Carry none of the pictures over; write out the complete data exactly.

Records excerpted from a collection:

-=-=-

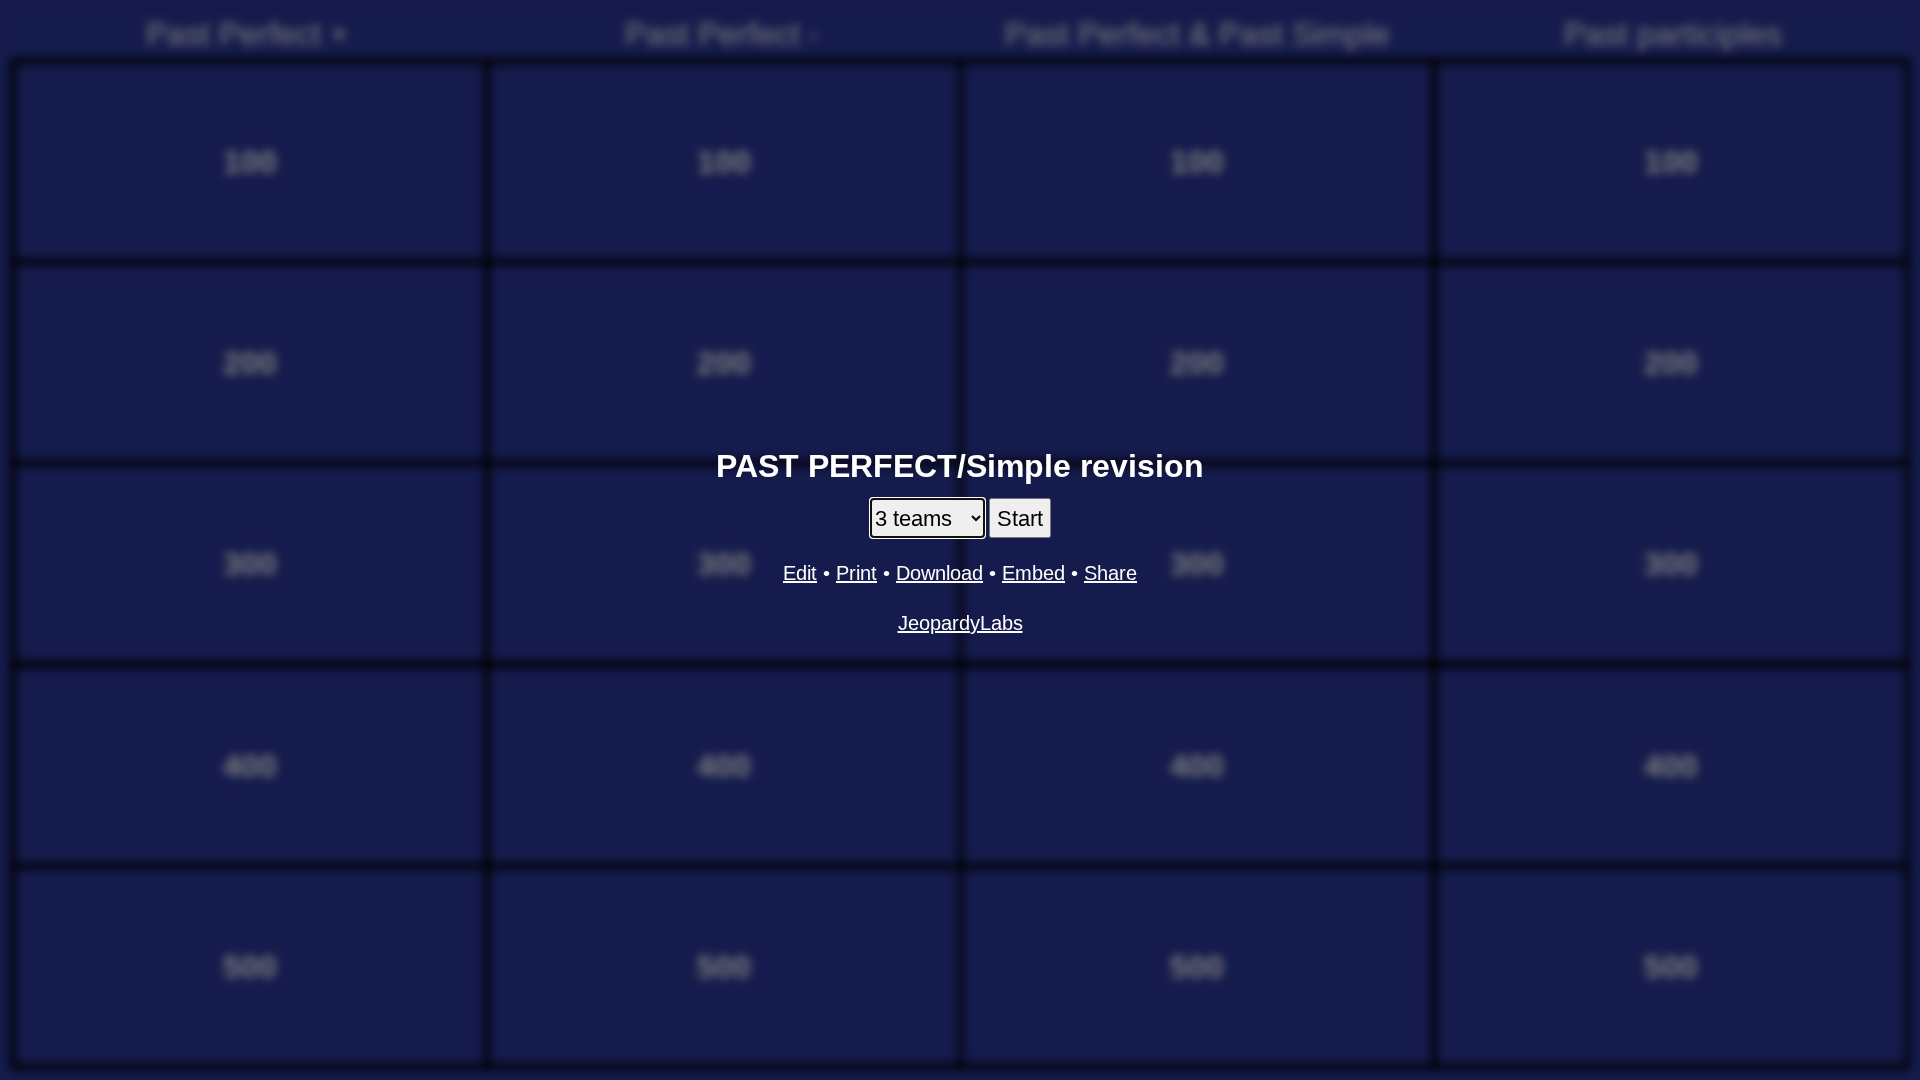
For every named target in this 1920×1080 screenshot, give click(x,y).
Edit (800, 573)
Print (856, 573)
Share (1110, 573)
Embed (1033, 573)
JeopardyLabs (960, 623)
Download (939, 573)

-=-=-

- **Solution to the problem**
For every named target in this 1920×1080 screenshot, give click(x,y).
Edit (800, 573)
Print (856, 573)
Share (1110, 573)
Embed (1033, 573)
JeopardyLabs (960, 623)
Download (939, 573)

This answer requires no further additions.